=== EXCERPT TO READ ===

School Resource Officer Brad Ford thinks a new wireless security system used in Nampa has the potential to revolutionize police response to emergencies.
In April, Skyview High School staff began testing location-based alert security systems developed by the Virginia company Ekahau.
Skyview was the first school in the country to use the system, but in the past month, two other schools outside of Idaho have embraced it.
School staffers wear one of 100 white wireless security badges the size of an iPhone. The badges use radio frequencies and the school’s WiFi system to communicate with each other, and with a computer system that Ford, police dispatchers and school administrators monitor.
In an emergency, anyone wearing a badge can yank the device’s lanyard off to order a lockdown, or press a button to report a medical emergency or student safety incident that does not require a lockdown.
For Ford, the revolutionary part of the system is that anyone wearing a badge anywhere in the building can initiate a lockdown and notify police within 4 seconds.

=== INPUT DATA ===

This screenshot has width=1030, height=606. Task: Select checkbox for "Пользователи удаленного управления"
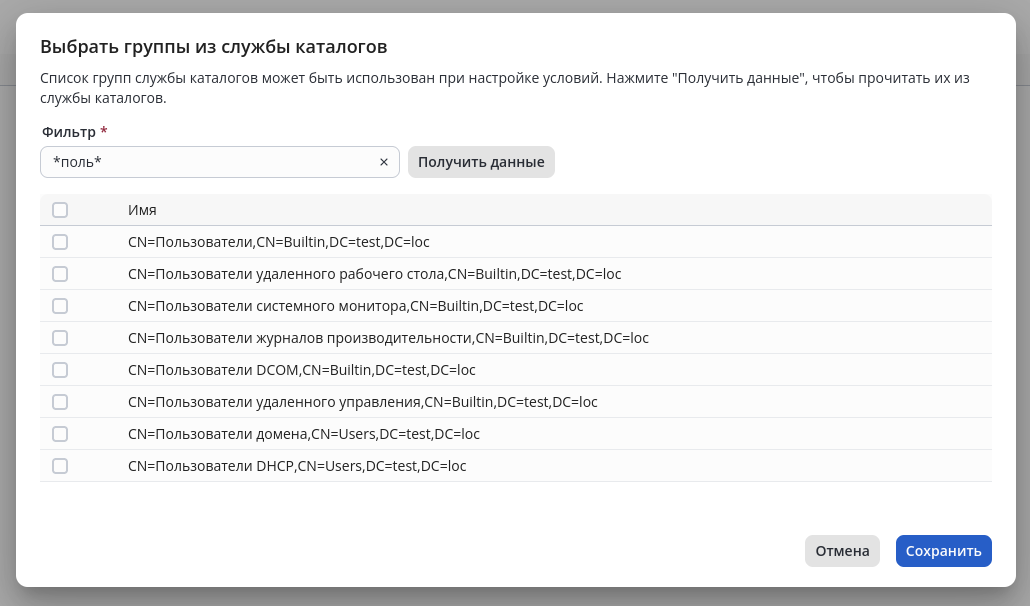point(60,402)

===
=== INPUT DATA ===

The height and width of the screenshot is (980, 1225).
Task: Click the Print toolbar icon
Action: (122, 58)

===
=== INPUT DATA ===

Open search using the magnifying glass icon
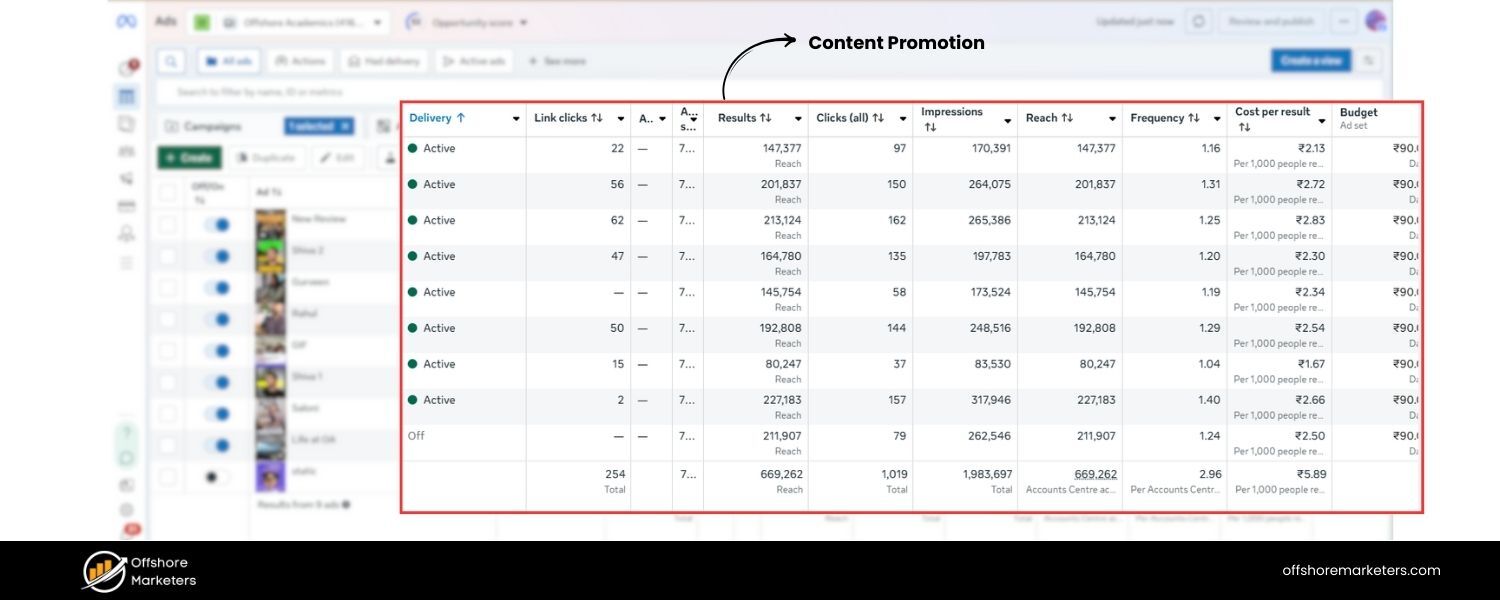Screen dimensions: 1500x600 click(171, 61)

===

■ **QUESTIONS ON THE MATERIAL**:
**A.** According to the article on the Skyview High School security badges, which company developed the alert system the school began testing in April?
**B.** In one to three sentences, explain why Brad Ford considers the system revolutionary, based on the article on the Skyview High School security badges.
**C.** Proceed with the article on the Skyview High School security badges, picking up after its last sentence.
The records play no part in what comes next.

■ **EXERCISE RESULTS**:
**A.** Ekahau, a Virginia company.

**B.** Anyone wearing a badge anywhere in the building can start a lockdown and notify police within 4 seconds.

**C.**
Recently, it took four minutes to notify dispatchers of a fire drill without using the badges.
“Used the right way, we as law enforcement can change the way we respond,” Ford said. “It’s necessary to bridge the gap between school and the police, and I feel like we’re doing that.”
Through the system, the exact location of everyone wearing a badge is displayed on a computerized school map. The system is so precise it even shows teachers moving about their classrooms or hallways in real time.
In an emergency, that information will allow police to know exactly where a lockdown was initiated, as well as the location of staff members.
That means police don’t have to waste as much time talking with Ford or administrators to figure out how to enter the building.
The system tracks teachers’ movements on campus (they don’t take the badges home), but principal Kim Bekkedahl said staffers don’t view it as a form of Big Brother intrusion. Instead, once the program was announced, teachers repeatedly asked for the badges sooner.
“Any measure of safety you can provide for school – students, teachers and parents – people are grateful for, and this is one of the most unique things I have ever (seen),” Bekkedahl said.
University of Helsinki researchers originally developed the Ekahau system, and the company has been awarded 10 patents. The program was originally used in health care and mental health settings. But Ford, school counselor Mandy Petty and Petty’s husband, Jason, approached the company about expanding the technology to schools.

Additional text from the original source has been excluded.